§ **Exercise**:
Count how many lines of the records contain the string "This", matching case, and reply with only that number.
--- begin Data to use ---
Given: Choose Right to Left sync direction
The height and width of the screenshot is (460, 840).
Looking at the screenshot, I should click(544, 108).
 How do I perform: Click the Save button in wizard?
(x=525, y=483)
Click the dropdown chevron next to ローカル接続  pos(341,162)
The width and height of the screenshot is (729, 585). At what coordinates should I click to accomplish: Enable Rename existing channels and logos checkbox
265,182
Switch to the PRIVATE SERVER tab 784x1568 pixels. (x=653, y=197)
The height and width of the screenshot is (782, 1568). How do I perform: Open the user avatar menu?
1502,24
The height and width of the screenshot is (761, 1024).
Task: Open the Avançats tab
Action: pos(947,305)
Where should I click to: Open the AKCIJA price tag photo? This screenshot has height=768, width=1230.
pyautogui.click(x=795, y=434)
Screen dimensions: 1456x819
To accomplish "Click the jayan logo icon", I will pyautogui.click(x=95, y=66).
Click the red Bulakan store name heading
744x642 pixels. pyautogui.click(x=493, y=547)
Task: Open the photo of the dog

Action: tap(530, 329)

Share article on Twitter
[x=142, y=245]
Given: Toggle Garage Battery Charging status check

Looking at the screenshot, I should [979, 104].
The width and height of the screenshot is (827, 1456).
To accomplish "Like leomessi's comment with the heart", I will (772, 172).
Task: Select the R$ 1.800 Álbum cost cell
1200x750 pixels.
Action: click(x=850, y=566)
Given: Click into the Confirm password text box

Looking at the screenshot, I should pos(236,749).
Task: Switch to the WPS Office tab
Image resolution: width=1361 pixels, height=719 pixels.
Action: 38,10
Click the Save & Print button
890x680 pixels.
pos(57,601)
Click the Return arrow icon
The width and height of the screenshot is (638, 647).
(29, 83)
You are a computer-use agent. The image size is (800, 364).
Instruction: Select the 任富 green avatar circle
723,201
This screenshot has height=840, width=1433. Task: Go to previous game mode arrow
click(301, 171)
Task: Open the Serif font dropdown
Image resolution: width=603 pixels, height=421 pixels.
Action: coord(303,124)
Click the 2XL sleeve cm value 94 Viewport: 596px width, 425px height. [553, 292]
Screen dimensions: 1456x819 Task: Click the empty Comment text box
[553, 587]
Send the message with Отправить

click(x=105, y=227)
--- end Data to use ---
§ **The output**:
2